He also scored a hit collaborating with Stanley Clarke.

“Sweet Baby” – The Clarke/Duke Project

I didn’t know George Duke but I have a gang of friends and associates who did. I never heard a single person say a negative word about him. I met him a few times during my BET tenure and every single time I saw him I swear he was smiling.

A big Teddy Bear of a man, he was a mentor to a few generations of musicians and played just about anything he wanted from Jazz to Funk to R&B to Fusion.

He collaborated with too many artists to list but here’s a smattering: Frank Zappa, Jean-Luc Ponty, Miles Davis, Stanley Clarke, Michael Jackson, Dizzy Gillespie, Al Jarreau, Deniece Williams, Sheila E, Patrice Rushen, Billy Cobham, Edwin Hawkins, Regina Belle, Angela Bofil, Anita Baker, Joe Sample, Phil Collins, George Clinton, Cannonball Adderley, Mike Mainieri, Flora Purim, Milton Nascimento, Rachelle Ferrell, Marcus Miller, Teena Marie, Ndugu Chancler, Jill Scott and his cousin Dianne Reeves.

He was also liberally sampled by producers and rappers such as Kanye West, Daft Punk, A Tribe Called Quest, Pete Rock & CL Smooth, MF Doom, Mylo, Ice Cube and many, many others.

George and Billy Cobham “Live At Montreux” – Full concert                       

He had recently released his last project, Dreamweaver, dedicated to his wife Carine who passed away last year after a battle with cancer.


Here’s a short on the process behind the recording of the project.
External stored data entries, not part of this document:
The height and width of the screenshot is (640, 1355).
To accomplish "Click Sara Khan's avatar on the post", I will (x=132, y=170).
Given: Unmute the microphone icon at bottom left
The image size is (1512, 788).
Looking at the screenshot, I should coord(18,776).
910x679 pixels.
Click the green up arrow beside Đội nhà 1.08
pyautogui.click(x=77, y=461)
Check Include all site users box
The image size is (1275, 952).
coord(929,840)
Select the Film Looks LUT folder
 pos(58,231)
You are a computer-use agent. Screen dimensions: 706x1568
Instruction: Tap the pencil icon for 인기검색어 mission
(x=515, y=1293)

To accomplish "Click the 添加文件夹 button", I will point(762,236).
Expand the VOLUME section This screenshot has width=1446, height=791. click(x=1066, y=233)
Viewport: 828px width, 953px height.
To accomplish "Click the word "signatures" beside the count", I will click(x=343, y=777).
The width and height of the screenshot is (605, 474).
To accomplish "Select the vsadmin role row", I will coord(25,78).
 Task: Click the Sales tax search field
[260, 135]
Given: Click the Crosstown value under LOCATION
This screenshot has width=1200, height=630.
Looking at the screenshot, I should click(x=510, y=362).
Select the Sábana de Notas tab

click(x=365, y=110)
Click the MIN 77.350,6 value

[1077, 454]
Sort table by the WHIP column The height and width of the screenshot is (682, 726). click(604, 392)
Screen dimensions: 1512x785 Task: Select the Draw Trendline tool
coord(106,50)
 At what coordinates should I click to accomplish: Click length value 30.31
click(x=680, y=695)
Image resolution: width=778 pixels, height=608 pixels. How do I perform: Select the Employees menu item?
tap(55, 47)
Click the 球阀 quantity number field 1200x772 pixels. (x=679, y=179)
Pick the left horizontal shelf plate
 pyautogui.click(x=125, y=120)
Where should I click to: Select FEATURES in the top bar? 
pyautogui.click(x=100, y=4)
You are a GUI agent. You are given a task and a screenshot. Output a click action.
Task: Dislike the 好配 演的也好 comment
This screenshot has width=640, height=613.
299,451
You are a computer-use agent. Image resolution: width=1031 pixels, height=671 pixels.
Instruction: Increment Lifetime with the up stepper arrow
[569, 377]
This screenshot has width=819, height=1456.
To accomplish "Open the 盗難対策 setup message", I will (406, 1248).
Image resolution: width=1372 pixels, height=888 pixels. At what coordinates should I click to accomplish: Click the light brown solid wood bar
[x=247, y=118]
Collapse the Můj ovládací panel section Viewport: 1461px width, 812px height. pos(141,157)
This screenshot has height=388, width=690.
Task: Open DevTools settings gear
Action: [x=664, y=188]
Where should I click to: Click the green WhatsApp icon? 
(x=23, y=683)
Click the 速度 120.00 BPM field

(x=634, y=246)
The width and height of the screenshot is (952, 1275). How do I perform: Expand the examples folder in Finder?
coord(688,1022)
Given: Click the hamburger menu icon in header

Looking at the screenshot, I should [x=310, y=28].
George Duke – Dreamweaver                      

I remember a time in my life that 67 seemed old, now it seems that your 60’s might be when things become clearer and easier, if you’re lucky to have lived that long and have the good health to enjoy that period of calm & clarity

He passed from heart complications as a result from being treated for chronic lymphocytic leukemia.


RIP, George Duke. You will be missed.